╭─ Input

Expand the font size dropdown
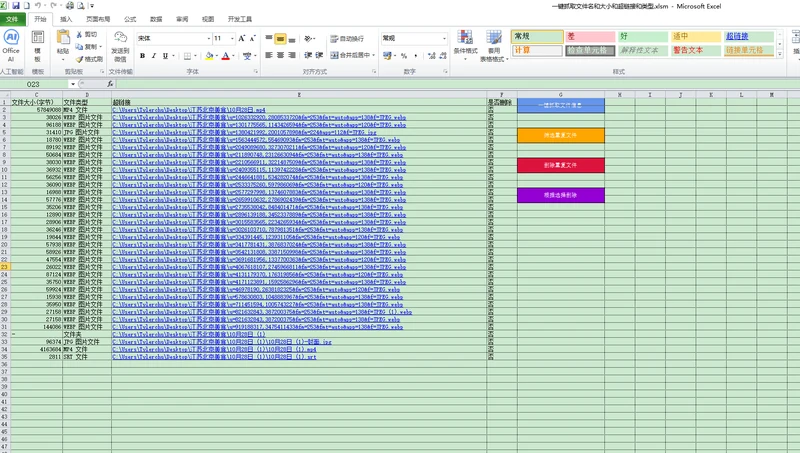Screen dimensions: 800x453 [232, 38]
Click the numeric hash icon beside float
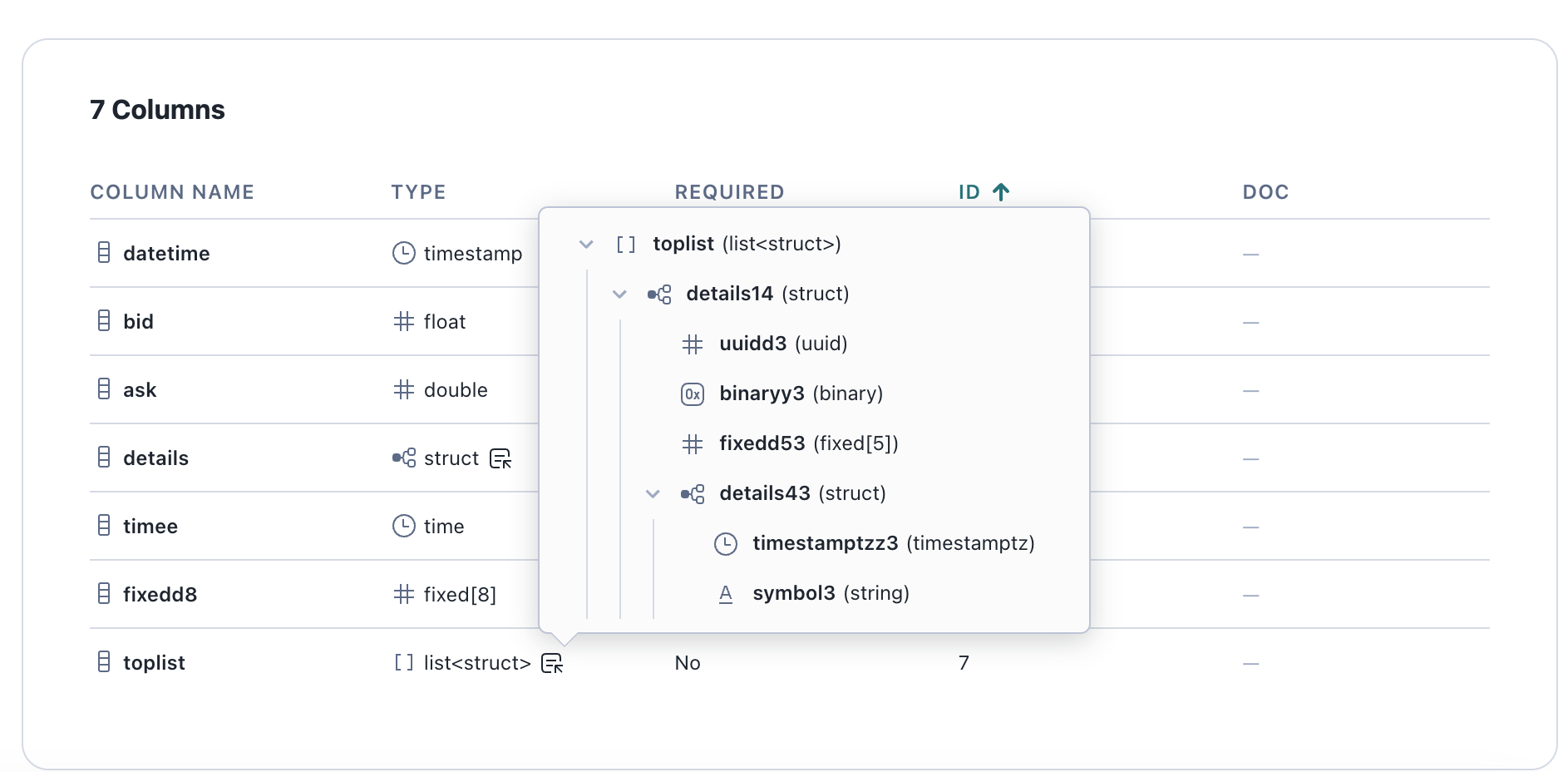The width and height of the screenshot is (1568, 772). [402, 321]
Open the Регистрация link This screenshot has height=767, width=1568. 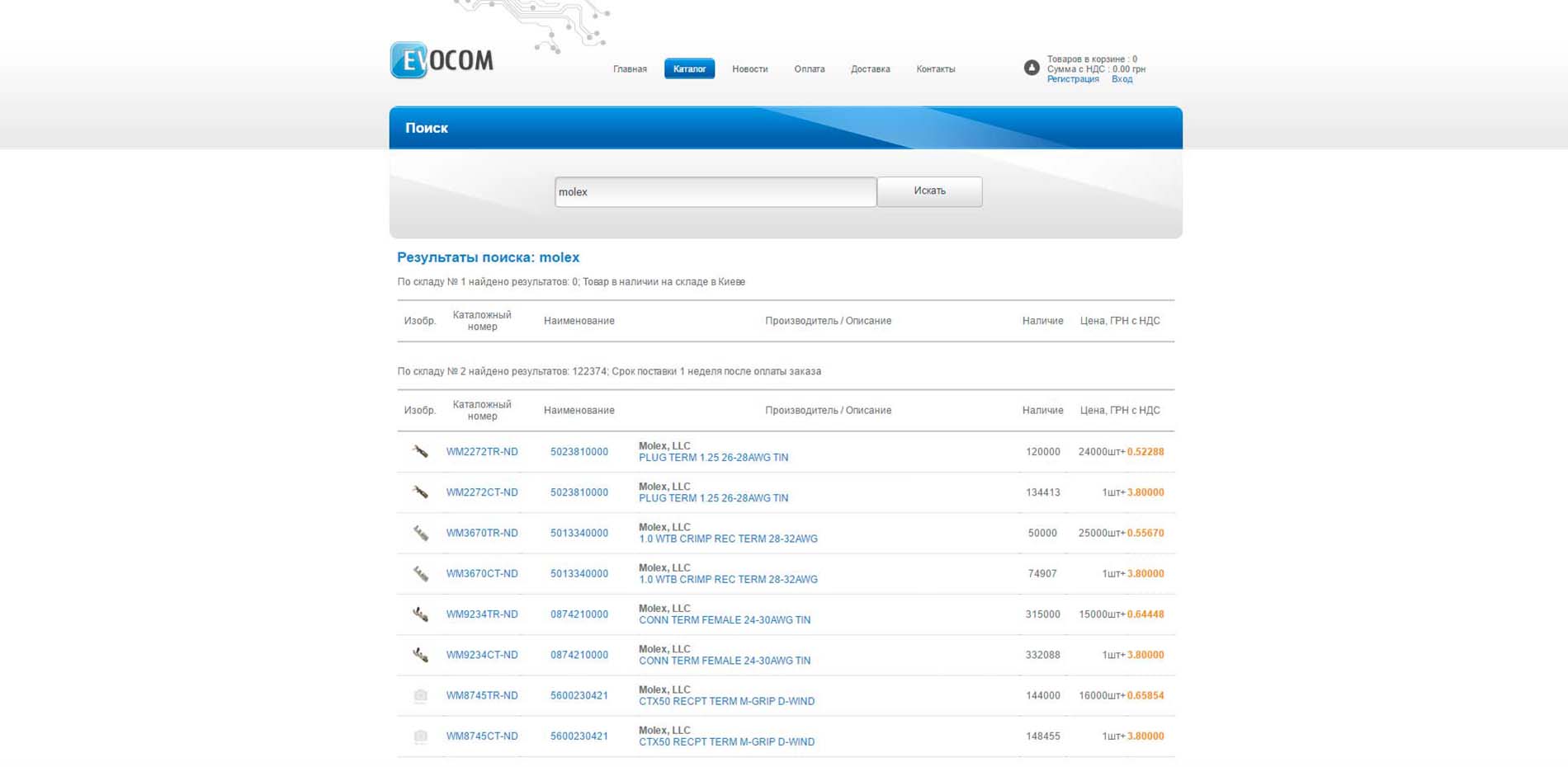pos(1073,79)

╰─

◆ **Task details**
Update the lines from the first one through the line that contains "The width and" so that "dropdown" becomes "menu", with nothing else altered, and omit the pictures from your answer.

◆ **Solution to the exercise**
Expand the font size menu
Screen dimensions: 800x453 [232, 38]
Click the numeric hash icon beside float
The width and height of the screenshot is (1568, 772). [402, 321]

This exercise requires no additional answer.